Awareness of environmental, social and governance (ESG) factors has been brought sharply into focus by several high-profile cases, including that of carmaker Volkswagen after the company’s emissions testing inaccuracies came to light. When US coffee chain Starbucks and telecoms provider Vodafone attracted strong criticism for minimising their UK tax bills, it prompted many investors to pay more attention to companies’ moral compass and how it may affect their performance.

Ben Matthews, investment manager at Heartwood Investment Management, says: “Well-managed businesses with good sustainability track records are less likely to be involved in corporate scandals. We believe socially responsible investment (SRI)/ESG screening can benefit performance by helping to avoid these types of event-risks.”

It also helps put paid to the idea that ethical or sustainable investing is a negative screening process.

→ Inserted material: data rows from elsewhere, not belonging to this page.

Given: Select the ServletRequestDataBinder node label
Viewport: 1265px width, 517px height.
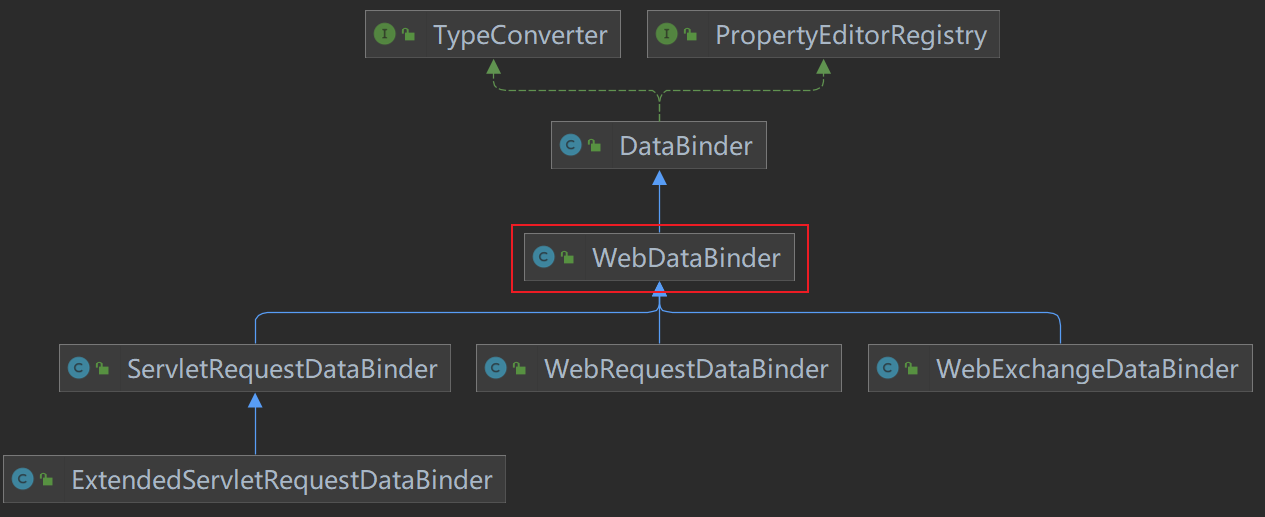Looking at the screenshot, I should tap(282, 369).
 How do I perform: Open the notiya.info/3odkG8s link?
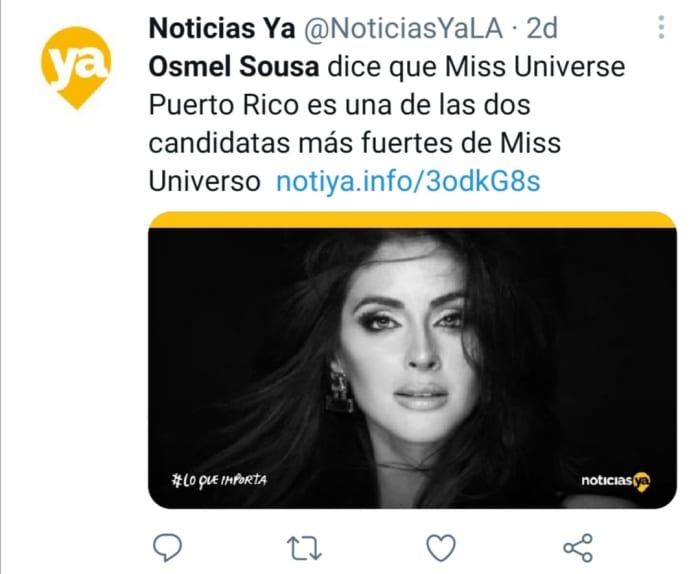click(408, 181)
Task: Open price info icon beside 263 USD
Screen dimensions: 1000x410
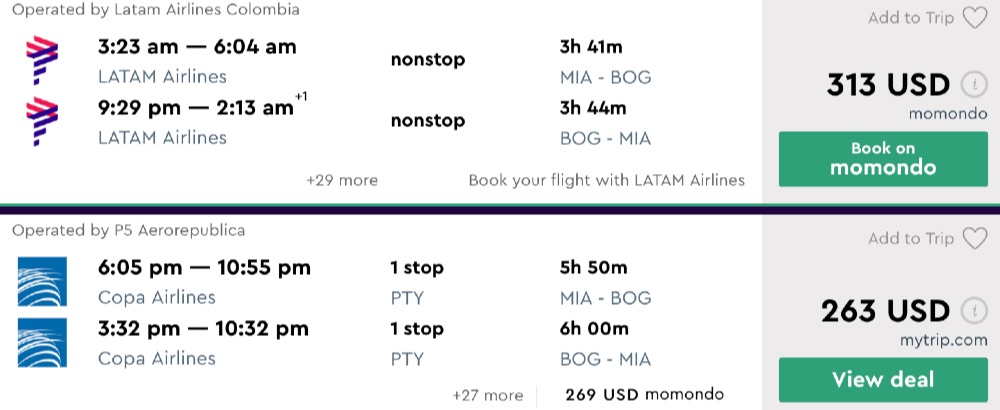Action: pyautogui.click(x=973, y=310)
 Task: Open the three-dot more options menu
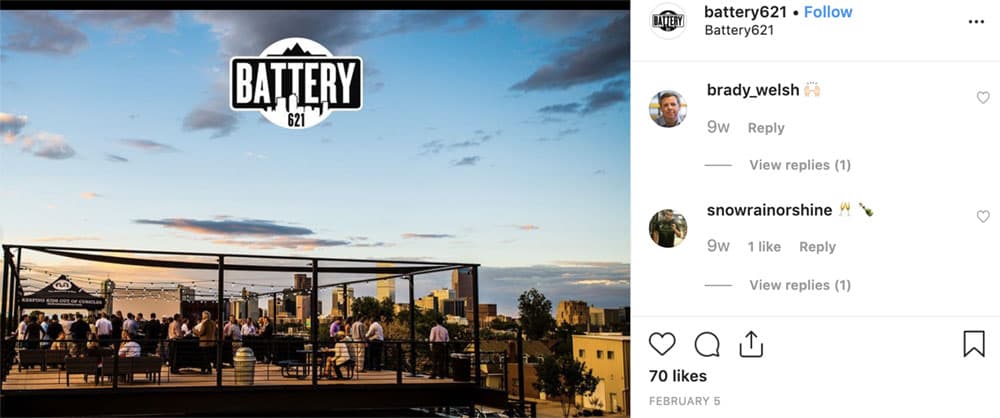pyautogui.click(x=976, y=22)
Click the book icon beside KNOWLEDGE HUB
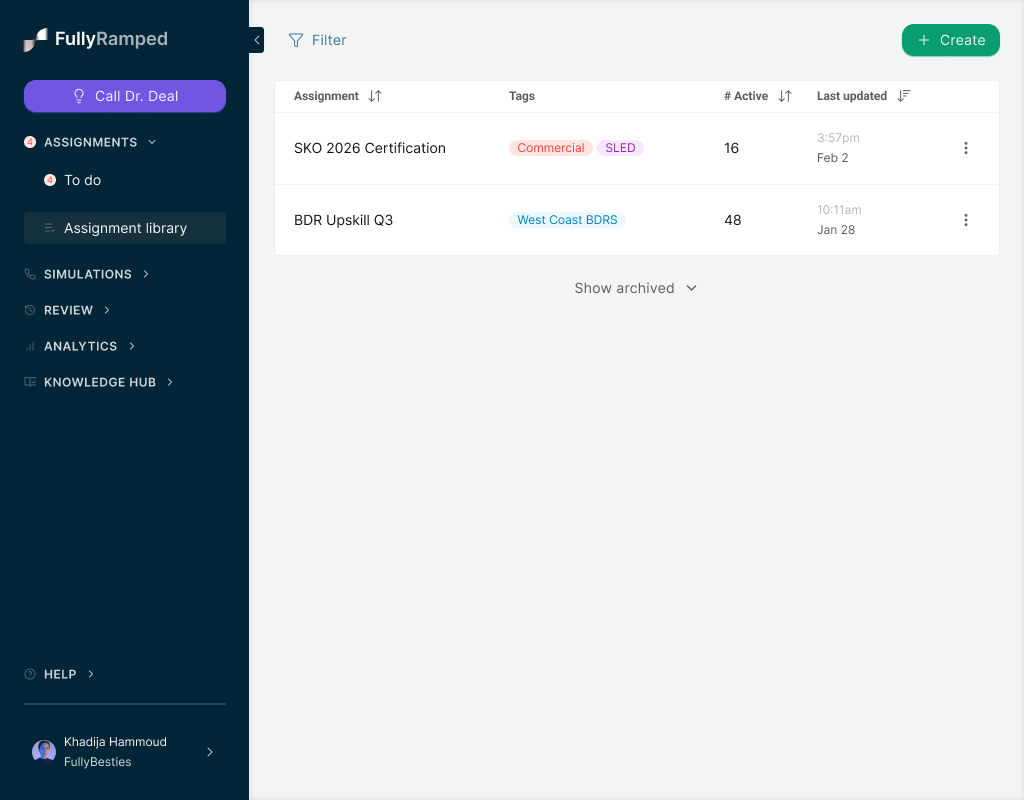The width and height of the screenshot is (1024, 800). pos(29,382)
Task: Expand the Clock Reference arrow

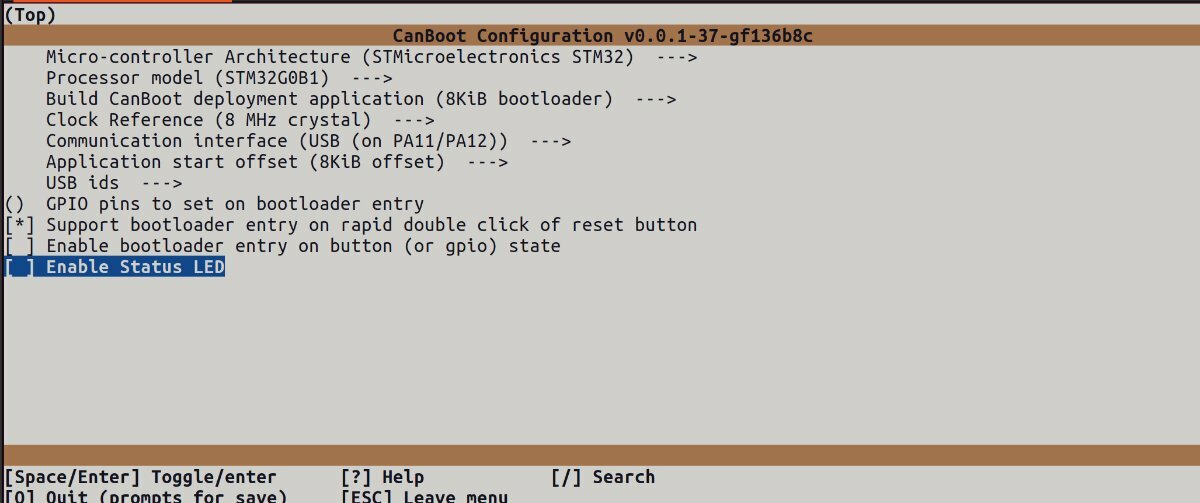Action: [414, 120]
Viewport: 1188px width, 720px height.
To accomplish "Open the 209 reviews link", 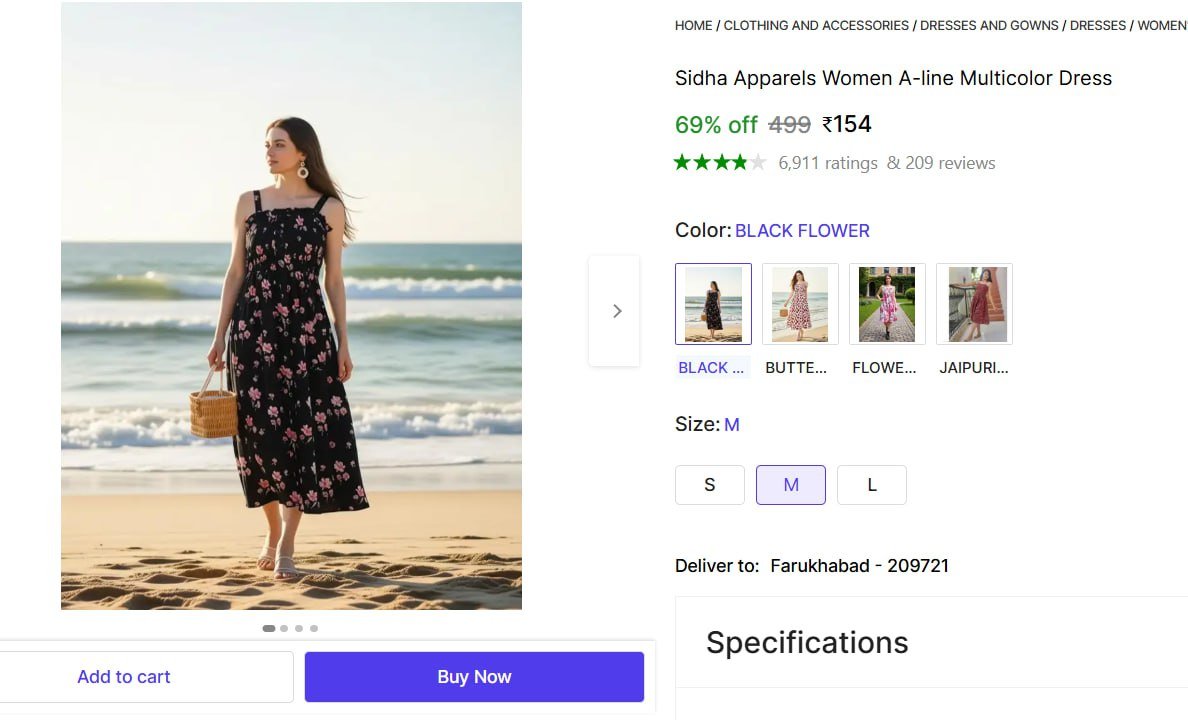I will coord(950,163).
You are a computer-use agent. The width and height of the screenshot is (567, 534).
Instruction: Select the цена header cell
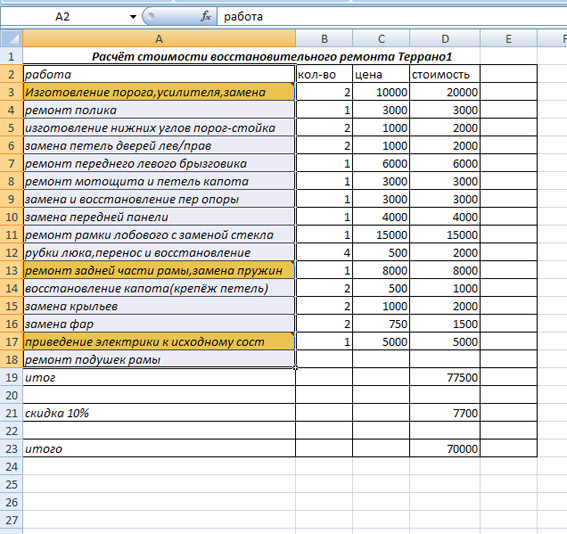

Mr Matthews adds: “Performance is not necessarily sacrificed; gone are the days of clumsy screening and excessive biases. In fact, SRI screening can enhance returns due to the benefits of investing in companies that score well on factors such as good corporate governance. MSCI SRI indices have done well against the standard indices since their inception.”

One of the biggest drivers of the interest in sustainability and responsible investing is the supposed influence of the demographic group known as the ‘millennials’. These are the generation born between around 1980 and 2000, making them aged between 16 and 36. According to Jupiter Asset Management’s Abbie Llewellyn-Waters, this group now accounts for 25 per cent of the world’s population. 

At a recent briefing on sustainable investing, she quoted figures from Bank of America Merrill Lynch that predict, together with generation ‘z’, millennials (generation ‘y’) will triple their share of global gross income from $21trn (£17trn) in 2015, to $62trn in 2030.

Ms Llewellyn-Waters, who co-manages the Jupiter Global Ecology Diversified fund, observes millennials are not just demanding financial return but want their investments to represent their values – a priority only shared by around half of the baby boomer generation.